-- WORK INSTRUCTION --
Please reproduce, word for word, the stretch of the Ebola preparedness report from "The epicentre of" through "it be imported.".

-- READING PASSAGE --
'''

Kampala, 27th September 2018- On 1 August 2018, the Democratic Republic of Congo (DRC) declared an Ebola Virus Disease (EVD) outbreak in North Kivu Province, close to the DRC-Uganda border. As of 25th September 2018, a total of 151 cases of EVD had been reported to WHO by DRC; of these, 120 are confirmed and 31 are probable; 101 deaths have been reported while an additional 17 suspects were under investigations.
The epicentre of the current outbreak is close to Uganda’s border to the West, with a lot of cross-border movements. Natives from both countries cross to engage in business, attend school, access health care and social services.
In that regard, with 22 at-risk districts identified, MoH and partners have implemented Ebola preparedness and readiness activities to prevent the disease from crossing into Uganda, and to ensure early detection of the disease should it be imported.

'''

-- SOURCE DATA --
'''

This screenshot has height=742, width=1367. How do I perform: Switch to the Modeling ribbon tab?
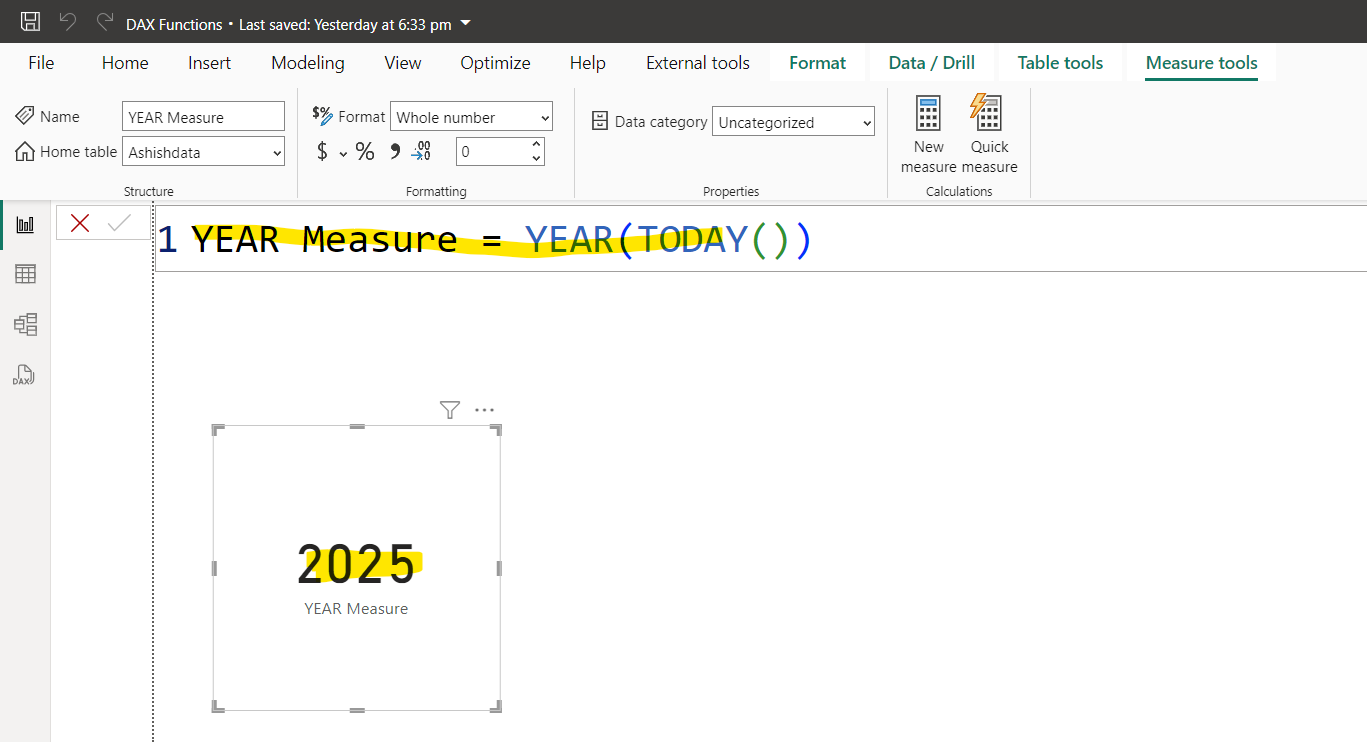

'''

-- ANSWER TO THE EXERCISE --
The epicentre of the current outbreak is close to Uganda’s border to the West, with a lot of cross-border movements. Natives from both countries cross to engage in business, attend school, access health care and social services.
In that regard, with 22 at-risk districts identified, MoH and partners have implemented Ebola preparedness and readiness activities to prevent the disease from crossing into Uganda, and to ensure early detection of the disease should it be imported.